Ishy Din reckons that over his years behind the wheel he has had, or overheard, 160,000 conversations with his passengers. He has listened well. He has a finely-tuned ear for the rhythms of the conversation of working people – and their routine careless obscenities. Three older members of the audience walked out within the first five minutes in the face of a machine-gun barrage of the most offensive words in the English language.
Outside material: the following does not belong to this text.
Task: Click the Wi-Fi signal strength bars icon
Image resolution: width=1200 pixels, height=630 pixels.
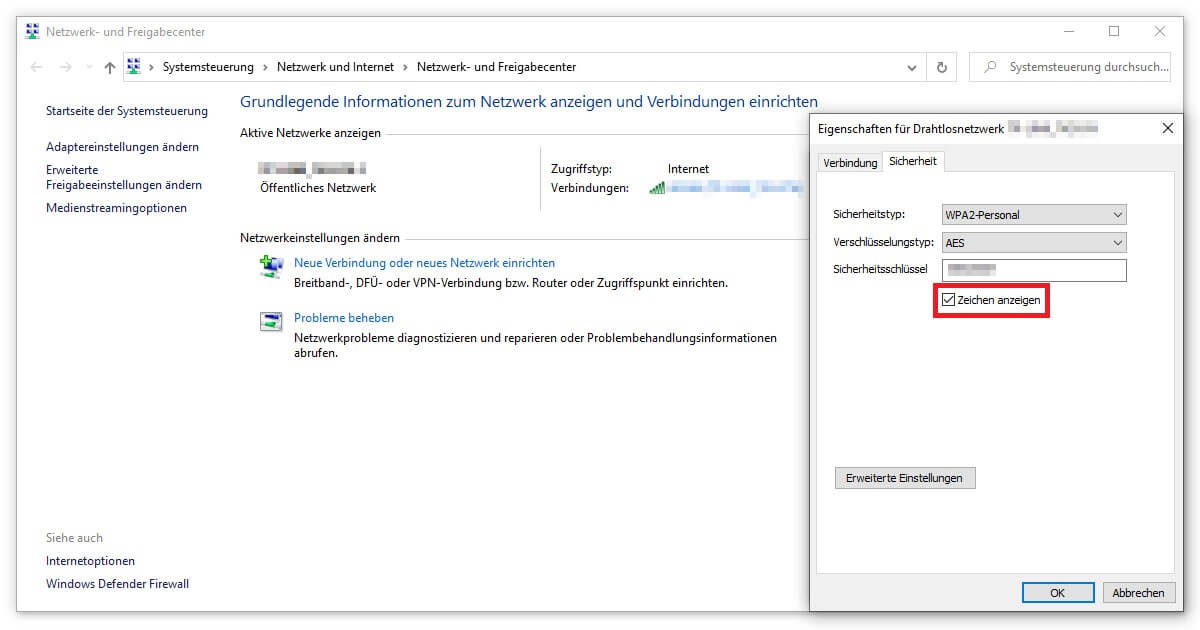Action: pos(657,188)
That was a pity, because Din uses his command of the relentless demotic to lay bare an extraordinary range of emotion from the braggardly and blustering to the vulnerable and downright tender. Snookered takes place in a pool hall where four British-Pakistani men in their early twenties meet every year to commemorate the death of a friend with an untrammelled drinking session. The mood swings violently as the lager and JD shots are downed and the secrets and lies of the men’s lives are gradually laid bare in this expertly-paced piece of writing.
There is a universality to this story of young men’s dreams, values, frustrations and sexuality as all four come to terms with how snookered their life and options really are. But Din’s particularity of working class northern British Asian men is heightened by their being trapped between two cultures. Family and faith, arranged marriages and the bonds of community, all accentuate the universal modern dilemma of freedom versus fulfilment through responsibility. Jaz Deol as Billy talks movingly about being kissed by his mother as she disowns him. Muzz Khan, who alternates effectively between swaggering and neediness as Shaf, has a striking outburst on how conformity has imprisoned him.
Ishy Din’s prose is as subtle as it sinuous. It works a lot through what it leaves unsaid – though it is bold enough in its depiction of casual white racism, Muslim fundamentalism and Asian corruption. His mosque full of drug dealers and VAT fiddlers pulls no punches. Ciaran Bagnall’s pool table set is clever and effective.